Cell lysates were collected in RIPA buffer (100 mM Tris pH 7.5, 150 mM NaCl, 1 mM EDTA, 1% deoxycholic acid, 1% Triton X-100, 0.1% SDS with freshly added 1 mM orthovanadate, 50 mM NaF, and protease inhibitors cocktail (Roche, Indianapolis, IN). Protein concentration was determined with a BCA Protein Assay (Pierce, Rockford, IL). Twenty micrograms of cell lysate for each sample was separated on a 10% SDS-polyacrylamide gel, transferred to a nitrocellulose membrane, and probed with anti-FAK, anti-Pyk2, or anti-VEGF (Santa Cruz Biotechnologies, Santa Cruz, CA) antibodies. Secondary antibodies were anti-mouse or anti-rabbit antibodies conjugated to horseradish peroxidase. Visualization of antibody binding was detected using Supersignal West Pico Chemiluminescent Substrate (Pierce).

Results

Characterization of chimeric human brain tumor/mouse brain xenograft model

The migratory phenotype of glioma cells into surrounding brain parenchyma is a defining characteristic for malignant gliomas.
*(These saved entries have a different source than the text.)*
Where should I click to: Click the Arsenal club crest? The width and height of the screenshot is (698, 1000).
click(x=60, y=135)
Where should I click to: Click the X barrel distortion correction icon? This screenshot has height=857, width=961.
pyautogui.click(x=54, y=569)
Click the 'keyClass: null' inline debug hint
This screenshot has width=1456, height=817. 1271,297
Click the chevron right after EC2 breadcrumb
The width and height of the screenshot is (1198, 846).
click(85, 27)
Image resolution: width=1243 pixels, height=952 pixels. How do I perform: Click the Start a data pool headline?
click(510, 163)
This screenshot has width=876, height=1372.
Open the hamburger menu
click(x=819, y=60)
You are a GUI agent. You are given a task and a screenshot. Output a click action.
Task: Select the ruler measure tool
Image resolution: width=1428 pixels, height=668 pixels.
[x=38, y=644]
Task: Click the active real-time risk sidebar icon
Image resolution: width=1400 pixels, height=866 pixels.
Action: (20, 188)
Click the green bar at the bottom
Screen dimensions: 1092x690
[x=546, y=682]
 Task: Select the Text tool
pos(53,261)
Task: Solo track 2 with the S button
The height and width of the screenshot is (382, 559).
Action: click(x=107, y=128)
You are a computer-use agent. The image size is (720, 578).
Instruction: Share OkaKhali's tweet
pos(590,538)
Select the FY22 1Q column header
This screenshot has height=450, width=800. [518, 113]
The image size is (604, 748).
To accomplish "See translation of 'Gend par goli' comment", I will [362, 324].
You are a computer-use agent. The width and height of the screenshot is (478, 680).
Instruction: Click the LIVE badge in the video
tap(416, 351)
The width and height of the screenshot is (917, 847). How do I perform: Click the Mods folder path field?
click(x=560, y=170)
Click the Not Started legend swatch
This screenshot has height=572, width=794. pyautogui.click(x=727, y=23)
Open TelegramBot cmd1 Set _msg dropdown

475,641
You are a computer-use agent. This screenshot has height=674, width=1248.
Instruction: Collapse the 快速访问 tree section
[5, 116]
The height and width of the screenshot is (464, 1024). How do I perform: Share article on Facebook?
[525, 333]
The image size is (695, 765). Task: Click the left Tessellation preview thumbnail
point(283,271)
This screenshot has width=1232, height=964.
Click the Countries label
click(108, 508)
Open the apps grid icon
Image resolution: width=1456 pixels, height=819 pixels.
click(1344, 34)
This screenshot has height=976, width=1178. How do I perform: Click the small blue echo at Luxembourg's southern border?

While the mechanisms regulating glioma tumor invasion are poorly understood, a study of the related tyrosine kinases, Pyk2 and focal adhesion kinase (FAK), in glioma cell migration has shown that elevated Pyk2 expression correlates with increased glioma cell migration in vitro [47]. We characterized the expression of FAK, Pyk2, and VEGF (Figure 1a), as well as the expression of various integrins and other signaling intermediates ([45] and data not shown) of two human glioma explants obtained from patients diagnosed with grade IV glioblastoma multiforme (GBM) [45]. The expression of FAK was similar in both 02-11-MG and 13-06-MG gliomas. In contrast, the expression of Pyk2 was significantly reduced in 13-06-MG glioma cells compared to the 02-11-MG glioma cells. Both glioma cells express VEGF (Figure 1a, bottom row). Based on the correlation of Pyk2 expression and glioma cell migration, and an infiltrative phenotype that has been shown to be characteristic of advanced stage gliomas, we selected 02–11-MG cells to provide a physiologically relevant model of glial tumor growth in a xenograft model of brain tumor growth.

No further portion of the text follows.